Earlier this month for the first time in over two years, Christ House staff gathered for an in-person staff retreat. Potter’s House generously hosted our group, providing a hot breakfast and coffee. The focus of this retreat, as shared by our Chaplain, Charles, was to take time to simply be together with one another. Part of this retreat included a reflection shared by our Clinical Support Manager, John Craig. We’d like to share this reflection with you all below as it does a beautiful job of describing the Christ House community and its resilience. We hope you enjoy it.
Stopping to Help
There was a letter to a magazine I read not too long ago that has stayed with me. A woman was driving down a highway during the winter with her husband when she thought she saw a body on the side of the road. She muttered this to her husband and they turned the car around. She called 911 and approached the person asking if he was okay. He was experiencing homelessness, aiming to walk over thirty miles to his next destination. The woman and the sheriff who arrived connected him with a local shelter, and she never saw him again, but remarked that “he is still with me.” You can read the story which starts “Early one winter morning” here.

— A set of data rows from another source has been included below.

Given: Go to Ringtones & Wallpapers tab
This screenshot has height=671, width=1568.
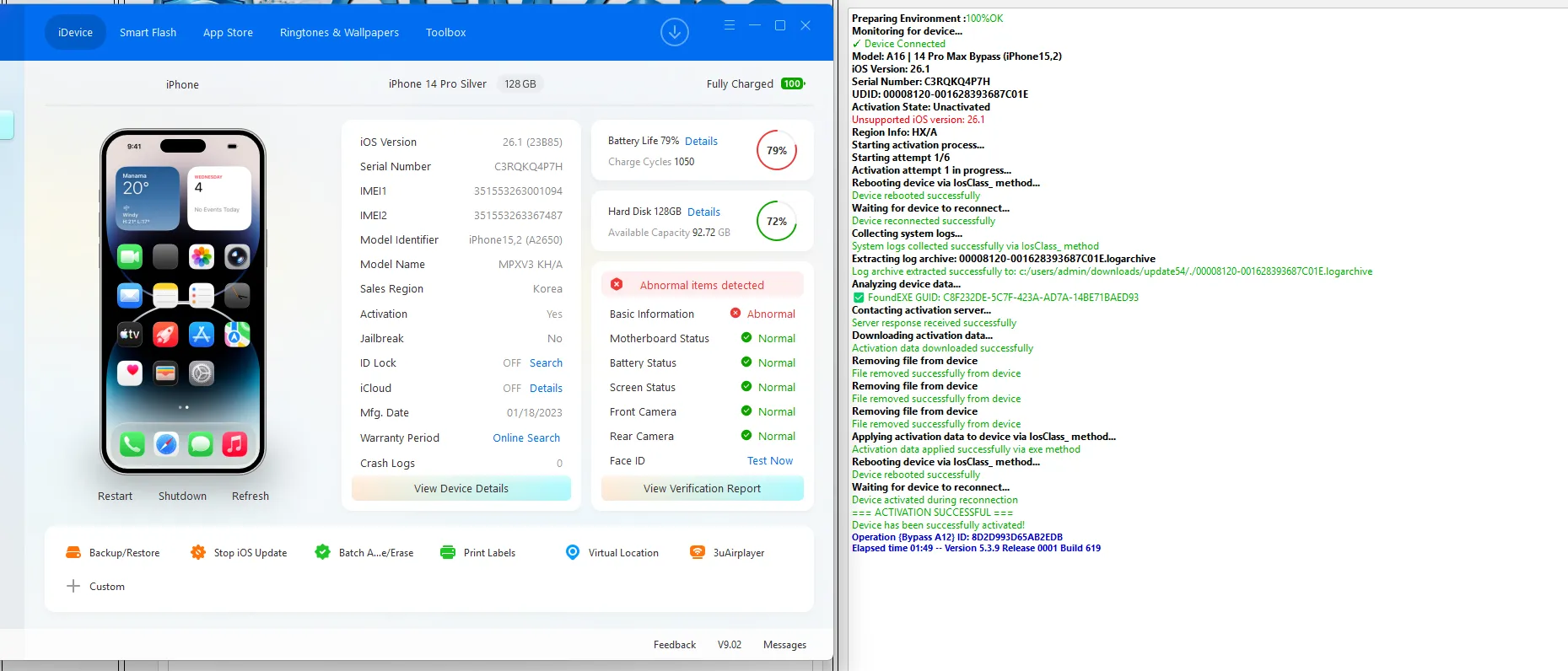Looking at the screenshot, I should tap(339, 33).

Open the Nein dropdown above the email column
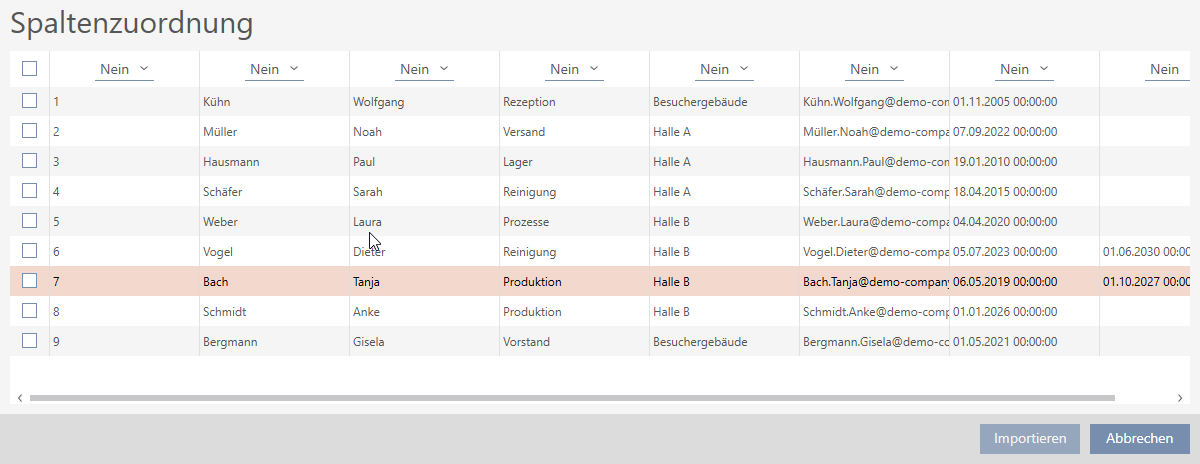(x=874, y=69)
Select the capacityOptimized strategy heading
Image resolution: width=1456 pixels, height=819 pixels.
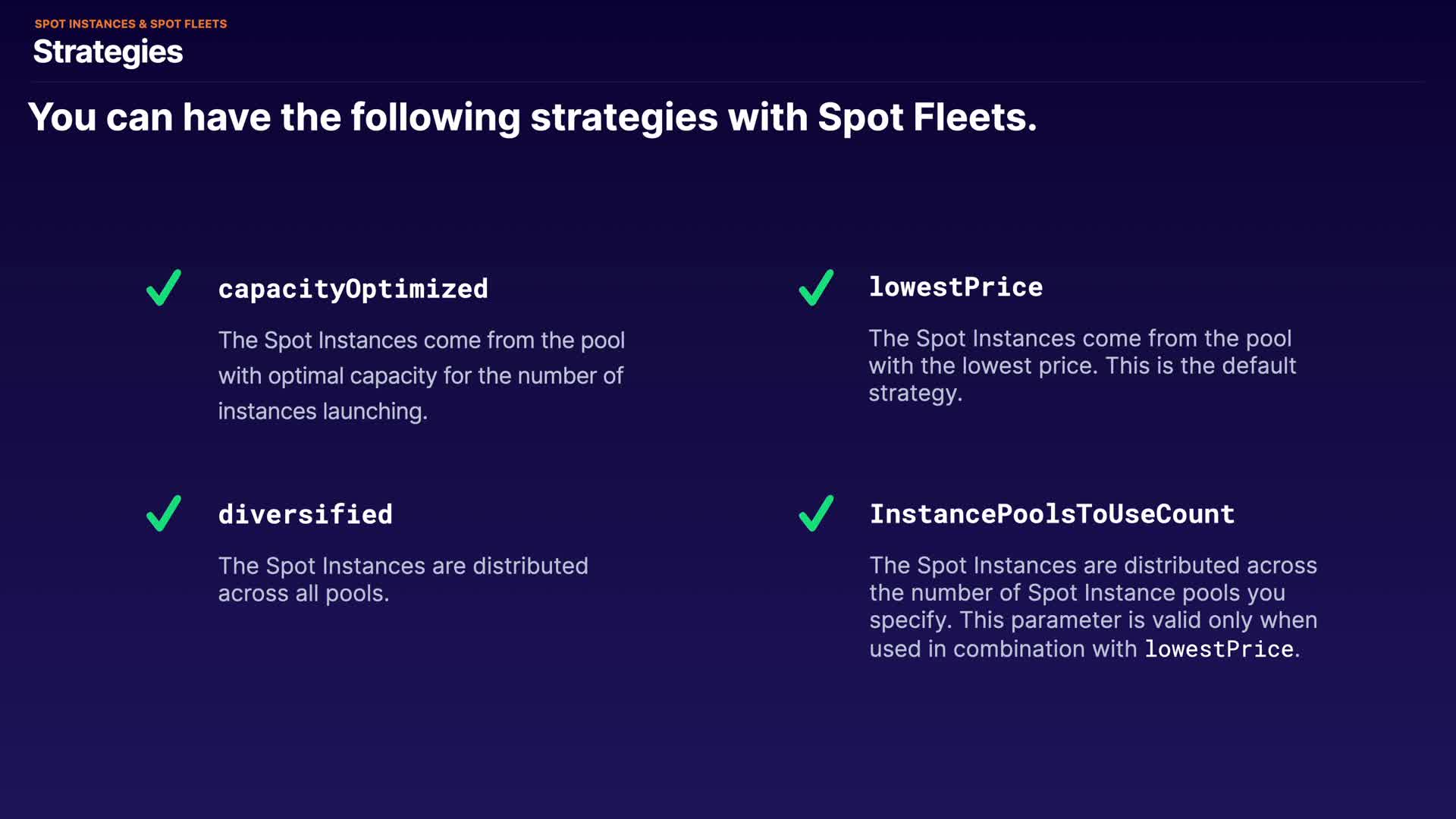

Thinking about this story, I’m not sure that I would’ve stopped that morning. I imagine myself sipping a cup of coffee, listening to the news maybe munching on an Egg McMuffin as I headed down the highway. I definitely would have been in a hurry – places to be – things to do. Lost in my own thoughts. No time to notice what’s around me.
But I do believe that if I saw some people on the side of the road helping, I would have stopped to assist. And in a sense, we are all here today because there was something in the message and goals of Christ House that resonated with us – we all stopped to help.

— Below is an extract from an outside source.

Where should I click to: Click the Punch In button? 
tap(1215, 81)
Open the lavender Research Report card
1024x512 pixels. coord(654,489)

We are all connected here today by a shared value of concern and of service and it is manifested every day in the sharing of our roles and our individual gifts in an effort to help others heal. What a neat thing that really is!

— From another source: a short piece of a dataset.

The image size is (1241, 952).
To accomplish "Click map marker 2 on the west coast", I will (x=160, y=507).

We each have a role to play and I often think about all the different roles there are at Christ House.
The kitchen every day provides nutrition and healing and community.
Our transportation driver takes pressure off patients’ shoulders in getting to crucial medical procedures, therapy or essential social services.
Nurses and nursing assistants provide patients life-giving care and structure and compassion and grace every day.
Providers are part detective, healer, counselor, and cheerleader.
The activity coordinator and volunteers truly promote normalization of life and beckon our patients to see their own talents.
Kairos Program staff provides loving service and community to so many every day.
The Chaplains provide an open ear and comfort and no judgement.
Social workers help individuals along the road to restoration, piece by piece. No small matter!
Cleaning and maintenance staff do an incredible job each day of keeping Christ House and Kairos clean and healthy and functioning.
Addictions counselors direct and share the difficult road back to recovery with grace and dignity.
Administration and accounting staff provide all of us with structure and direction and accountability.
Development staff make all the above possible!
These are all pieces of a whole that combined with each of our own individual gifts can provide healing not only for our patients but for ourselves.
Now, I know the last two plus years have not been easy. Working with our health care system, homelessness and mental illness is tough enough. But the pandemic has taken an additional toll on all of us.
We all know or know of people who have died. As the numbers grew it was overwhelming. We all watched friends and family members struggle with COVID-19. We struggled to keep them safe, and ourselves safe. We became isolated, unable to travel or physically embrace.
Parents became teachers and Zoom technicians. Keeping their children occupied and safe 24/7 while still trying to maintain a work balance. Somehow politics became entwined with COVID-19 and the world seemed crazy, and it was.
I heard several of my coworkers say that the best way through this was to concentrate on the good done at Christ House each day. Concentrate on your job, concentrate on the patients, concentrate on your coworkers.
Dr. Rachel Naomi Remen, who helped start the hospice movement for terminally ill patients, has spent her life not necessarily curing people – but healing them. She said that we are all healers of the world. It’s not about healing the world by making a huge difference, it’s about healing the world that touches you – and that’s where our power lies.
We saw it every day at Christ House. In a smile (under a mask of course), a good morning, ice cream celebrations while still isolating, concern for each other professionally and personally. Through the years I’ve always felt that what has gotten me to work each day were the patients that we serve and my coworkers. That is just as true today as ever. By committing ourselves to others, we help in healing ourselves.
We are so thankful that 37 years ago our founding staff decided to take in a person who found himself homeless and sick and they put health and healing and community around him. That Community became Christ House and Kairos House. And I am so grateful today for all of you who continue that tradition.
You all decided to stop and help! And you are much appreciated.